Africa gets new reserve as eco-conference starts
ANTANANARIVO, June 21 (Reuters) Equatorial Guinea said it was setting aside more than 500,000 hectares of forests as a protected area in a move environmentalists hailed as vital to protect some of Africa's rarest wildlife.
''We have the creation of a new protected zone of over 500,000 hectares. We have 37 percent (of our territory) under protection now,'' Fortunato Ofa Mbo, the West African country's minister of fisheries and the environment, said at the start of a conservation conference in the Malagasy capital Antananarivo yesteday.
Green group Conservation International said last month that Equatorial Guinea had pledged itself to this goal, but this was the first official confirmation from the government.
The mainland of the small, oil-rich nation is home to a variety of rare species including gorillas and giant frogs.
''Before oil was discovered we had to cut our trees because there was no other alternative,'' said Ofa Mbo.

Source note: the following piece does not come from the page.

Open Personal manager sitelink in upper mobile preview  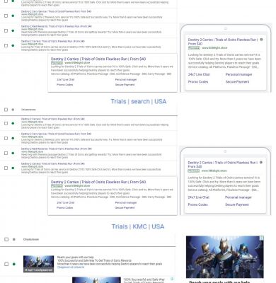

Equatorial Guinea's government is often criticised by activists for graft and repression, so it remains to be seen if its ecological commitment will translate into reality on the ground. But it is sparsely populated and has growing oil revenues so it has the capacity to take action.
Liberian President Ellen Johnson-Sirleaf said in a pre-recorded video address that her country planned a million fund to protect its rainforests which still covered 50 percent of its territory despite a civil war in which timber revenues were used to buy guns.
''Liberia has successfully emerged from 14 years of civil conflict. In the future we may be able to develop a vibrant ecotourism industry,'' she said.
The five-day Antananarivo conference will focus on ways to use Africa's ecological treasures to help poverty relief while also protecting them.
Topics will include how to value ecosystems and the services they render, the use of debt relief for conservation, and the links between the environment, poverty and health.
Madagascar was chosen as the host because of its unique wildlife and the government's commitment to conservation in one of the poorest countries in the world.
The Indian Ocean island broke free from the rest of Africa around 160 million years ago, leaving its flora and fauna to evolve in extravagant ways that continue to fascinate both scientists and environmentalists.